Da tempo ormai, in particolare in occasione di consultazioni elettorali in importanti democrazie nazionali – e occidentali in particolare, al di qua e al di là dell’Atlantico – sono sotto osservazione i flussi di “fake news”, alla lettera “notizie false”, che hanno cercato di inquinare i confronti elettorali, riorientandone per quanto possibile l’esito. 

Le esperienze più recenti nel nostro emisfero hanno registrato movimenti in questo senso con bersaglio l’Unione Europea, al momento del referendum di Brexit e delle recenti elezioni del Parlamento europeo, e gli Stati Uniti alla vigilia delle ultime elezioni presidenziali. Si è trattato di strumenti di invasività politica di crescenti dimensioni che hanno fatto pesare ombre pesanti sulla qualità delle nostre democrazie e che potrebbero ulteriormente minarne il già non buono stato di salute.

Premesso che da sempre verità e politica provano difficoltà a coincidere, e questo non solo nei regimi autoritari dove sono pane quotidiano ma anche nelle nostre democrazie di ispirazione liberale, sembra finalmente venuto il momento di arginare queste infiltrazioni, compreso nell’Unione Europea.

E’ l’impegno preso dall’UE nel 2015, tradottosi poi nel 2018 con un “Piano d’azione contro la disinformazione”, all’origine nei giorni scorsi di in un  intervento sul pericolo della disinformazione in occasione della pandemia da Covid-19. Il documento non lesina sulla denuncia di quanto è stato constatato limitatamente a questo fronte di aggressione: “Agenti stranieri e in certi Paesi terzi, in particolare la Russia e la Cina, hanno lanciato operazioni e campagne di disinformazione mirate nell’Unione e nei Paesi limitrofi e nel mondo”… I servizi della Commissione europea hanno registrato sul sito EUvsDisinfo oltre 550 interventi di disinformazione provenienti da fonti pro-Cremlino”.

Per reagire a queste azioni, pericolose per la democrazia, l’UE si propone di fare chiarezza sulla natura di questi interventi e gli interessi sottesi, di rafforzare l’informazione ai cittadini per contrastare i rischi che ne derivano, come nel caso della pandemia per consumatori che sono stati spinti ad acquistare prodotti troppo cari, inefficaci o potenzialmente pericolosi.

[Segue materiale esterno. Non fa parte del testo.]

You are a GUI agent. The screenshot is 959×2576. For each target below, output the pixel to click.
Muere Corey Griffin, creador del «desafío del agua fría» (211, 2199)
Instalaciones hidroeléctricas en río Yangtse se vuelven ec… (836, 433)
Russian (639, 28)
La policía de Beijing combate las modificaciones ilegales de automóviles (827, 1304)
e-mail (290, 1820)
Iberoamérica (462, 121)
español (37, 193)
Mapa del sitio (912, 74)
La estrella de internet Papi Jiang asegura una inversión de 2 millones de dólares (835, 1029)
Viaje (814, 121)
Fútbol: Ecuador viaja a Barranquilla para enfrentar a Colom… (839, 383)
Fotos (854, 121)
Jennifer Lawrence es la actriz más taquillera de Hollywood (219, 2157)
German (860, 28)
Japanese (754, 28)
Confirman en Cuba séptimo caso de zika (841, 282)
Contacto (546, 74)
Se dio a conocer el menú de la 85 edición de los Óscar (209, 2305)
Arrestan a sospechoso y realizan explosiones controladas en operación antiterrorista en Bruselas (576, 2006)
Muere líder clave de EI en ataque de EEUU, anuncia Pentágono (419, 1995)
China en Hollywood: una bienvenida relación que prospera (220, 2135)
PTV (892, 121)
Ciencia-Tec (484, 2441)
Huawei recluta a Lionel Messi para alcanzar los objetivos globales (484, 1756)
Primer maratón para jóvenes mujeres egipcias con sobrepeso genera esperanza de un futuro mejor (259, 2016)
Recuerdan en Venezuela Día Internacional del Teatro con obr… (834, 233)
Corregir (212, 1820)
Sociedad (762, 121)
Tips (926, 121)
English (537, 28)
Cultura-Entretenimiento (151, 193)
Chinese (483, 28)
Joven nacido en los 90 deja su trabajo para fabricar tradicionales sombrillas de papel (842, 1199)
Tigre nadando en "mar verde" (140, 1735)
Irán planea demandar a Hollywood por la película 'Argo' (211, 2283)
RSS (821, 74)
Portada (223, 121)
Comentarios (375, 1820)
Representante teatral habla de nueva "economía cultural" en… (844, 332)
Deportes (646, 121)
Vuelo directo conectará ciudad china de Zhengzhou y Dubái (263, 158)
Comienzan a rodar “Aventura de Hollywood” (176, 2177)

Alle piattaforme destinatarie di tali messaggi viene chiesto di fornire rapporti mensili sulle azioni previste per promuovere contenuti provenienti da fonti autorevoli, limitando quindi la disinformazione.

Tutto questo non dovrà far venir meno “la garanzia della libertà di espressione e del dibattito democratico pluralistico, elemento centrale della nostra reazione alla disinformazione…La crisi ha dimostrato il ruolo dei media liberi e indipendenti in quanto servizio essenziale, che dà ai cittadini informazioni affidabili e verificate e contribuisce così a salvare delle vite”.

Così anche la tragedia del Covid-19 può contribuire a un supplemento di attenzione alla salvaguardia della democrazia già messa sotto pressione da “fake news” ormai ricorrenti, una nuova forma di pericolosa divaricazione tra verità e politica, tale da alimentare populismi e demagoghi di cui non abbiamo proprio bisogno in una transizione delicata come quella che siamo chiamati a vivere.